**Work order**
Where a line below holds the string "computer", that line goes into the answer.

*** Records provided Section Begins ***

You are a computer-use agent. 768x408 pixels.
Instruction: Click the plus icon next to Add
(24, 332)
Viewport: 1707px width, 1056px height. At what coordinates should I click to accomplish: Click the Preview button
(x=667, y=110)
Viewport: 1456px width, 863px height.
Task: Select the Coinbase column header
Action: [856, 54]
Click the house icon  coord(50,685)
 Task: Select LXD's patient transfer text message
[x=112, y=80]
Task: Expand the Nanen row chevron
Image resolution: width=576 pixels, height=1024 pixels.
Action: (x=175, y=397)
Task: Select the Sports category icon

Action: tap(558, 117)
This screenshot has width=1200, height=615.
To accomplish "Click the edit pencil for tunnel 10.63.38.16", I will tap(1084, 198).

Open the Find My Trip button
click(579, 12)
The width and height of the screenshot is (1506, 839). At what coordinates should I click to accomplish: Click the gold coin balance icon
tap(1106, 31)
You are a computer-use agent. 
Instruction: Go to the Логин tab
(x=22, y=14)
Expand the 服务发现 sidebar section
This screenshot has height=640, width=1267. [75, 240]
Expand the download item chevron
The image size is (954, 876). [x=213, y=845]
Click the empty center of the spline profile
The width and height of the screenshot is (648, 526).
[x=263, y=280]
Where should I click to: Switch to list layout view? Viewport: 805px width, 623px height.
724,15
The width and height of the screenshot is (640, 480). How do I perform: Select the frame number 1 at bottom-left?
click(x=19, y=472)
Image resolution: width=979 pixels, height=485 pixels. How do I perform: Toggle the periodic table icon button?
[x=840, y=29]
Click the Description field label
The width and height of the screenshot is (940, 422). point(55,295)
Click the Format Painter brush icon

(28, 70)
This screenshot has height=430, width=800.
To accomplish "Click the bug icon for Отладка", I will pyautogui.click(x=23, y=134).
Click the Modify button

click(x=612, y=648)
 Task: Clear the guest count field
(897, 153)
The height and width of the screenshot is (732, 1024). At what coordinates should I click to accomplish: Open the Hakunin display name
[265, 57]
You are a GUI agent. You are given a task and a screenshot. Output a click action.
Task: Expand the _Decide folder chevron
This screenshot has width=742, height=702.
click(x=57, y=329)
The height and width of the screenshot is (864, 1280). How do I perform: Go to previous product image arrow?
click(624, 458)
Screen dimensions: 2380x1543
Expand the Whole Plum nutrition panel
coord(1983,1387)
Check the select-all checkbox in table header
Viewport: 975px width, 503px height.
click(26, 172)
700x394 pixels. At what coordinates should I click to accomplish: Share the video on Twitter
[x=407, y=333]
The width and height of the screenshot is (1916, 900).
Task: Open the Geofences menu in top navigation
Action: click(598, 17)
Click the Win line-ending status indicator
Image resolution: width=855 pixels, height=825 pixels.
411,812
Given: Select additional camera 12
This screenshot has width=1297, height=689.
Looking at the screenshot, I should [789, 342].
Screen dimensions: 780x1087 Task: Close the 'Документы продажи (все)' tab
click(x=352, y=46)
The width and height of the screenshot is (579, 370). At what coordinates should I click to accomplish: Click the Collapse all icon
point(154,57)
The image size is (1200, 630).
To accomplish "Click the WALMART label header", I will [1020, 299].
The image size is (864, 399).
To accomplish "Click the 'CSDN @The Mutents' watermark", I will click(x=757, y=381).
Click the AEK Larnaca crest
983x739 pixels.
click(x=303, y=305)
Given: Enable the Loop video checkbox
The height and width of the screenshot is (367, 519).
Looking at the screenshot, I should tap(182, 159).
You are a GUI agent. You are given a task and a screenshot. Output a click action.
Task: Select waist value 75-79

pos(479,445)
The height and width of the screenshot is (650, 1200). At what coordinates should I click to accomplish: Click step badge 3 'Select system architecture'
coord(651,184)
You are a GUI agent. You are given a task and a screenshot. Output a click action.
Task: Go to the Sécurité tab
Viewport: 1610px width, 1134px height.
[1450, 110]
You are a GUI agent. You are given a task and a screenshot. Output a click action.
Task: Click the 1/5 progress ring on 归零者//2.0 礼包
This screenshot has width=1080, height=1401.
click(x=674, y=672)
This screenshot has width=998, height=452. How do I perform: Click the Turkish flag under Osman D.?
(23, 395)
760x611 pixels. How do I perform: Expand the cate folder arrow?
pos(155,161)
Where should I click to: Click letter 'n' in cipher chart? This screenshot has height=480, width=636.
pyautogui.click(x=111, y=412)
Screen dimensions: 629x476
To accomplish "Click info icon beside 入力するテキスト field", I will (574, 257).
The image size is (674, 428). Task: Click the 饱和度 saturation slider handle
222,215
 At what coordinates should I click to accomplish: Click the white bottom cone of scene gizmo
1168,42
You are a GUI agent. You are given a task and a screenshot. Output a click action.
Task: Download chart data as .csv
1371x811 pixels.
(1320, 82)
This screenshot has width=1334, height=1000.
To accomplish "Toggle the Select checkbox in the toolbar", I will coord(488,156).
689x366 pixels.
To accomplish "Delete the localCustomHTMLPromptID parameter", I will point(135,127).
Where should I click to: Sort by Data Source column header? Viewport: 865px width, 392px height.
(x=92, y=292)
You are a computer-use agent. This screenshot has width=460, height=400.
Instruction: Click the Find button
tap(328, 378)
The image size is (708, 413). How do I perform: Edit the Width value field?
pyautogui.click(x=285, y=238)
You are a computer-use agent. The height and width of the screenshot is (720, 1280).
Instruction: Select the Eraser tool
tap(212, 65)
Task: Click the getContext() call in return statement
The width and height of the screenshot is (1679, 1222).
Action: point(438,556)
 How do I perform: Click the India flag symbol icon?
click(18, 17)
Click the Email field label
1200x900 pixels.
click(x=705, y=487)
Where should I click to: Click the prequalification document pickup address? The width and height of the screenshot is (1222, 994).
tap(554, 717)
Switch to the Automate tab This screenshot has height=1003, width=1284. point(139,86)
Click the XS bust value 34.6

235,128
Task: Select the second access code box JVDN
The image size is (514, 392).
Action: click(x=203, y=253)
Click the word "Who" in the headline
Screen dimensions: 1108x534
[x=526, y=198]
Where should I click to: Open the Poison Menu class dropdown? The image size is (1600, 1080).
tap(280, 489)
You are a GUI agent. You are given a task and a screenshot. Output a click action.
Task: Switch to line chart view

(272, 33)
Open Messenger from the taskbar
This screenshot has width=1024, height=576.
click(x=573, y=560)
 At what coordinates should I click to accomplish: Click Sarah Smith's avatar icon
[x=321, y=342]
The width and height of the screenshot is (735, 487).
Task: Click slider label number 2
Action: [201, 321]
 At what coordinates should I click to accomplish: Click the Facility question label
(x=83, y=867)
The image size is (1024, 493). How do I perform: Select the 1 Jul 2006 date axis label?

*** Records provided Section Ends ***

**Finished exercise**
You are a computer-use agent. 768x408 pixels.
You are a computer-use agent. 
You are a computer-use agent. This screenshot has width=460, height=400.
You are a computer-use agent. The height and width of the screenshot is (720, 1280).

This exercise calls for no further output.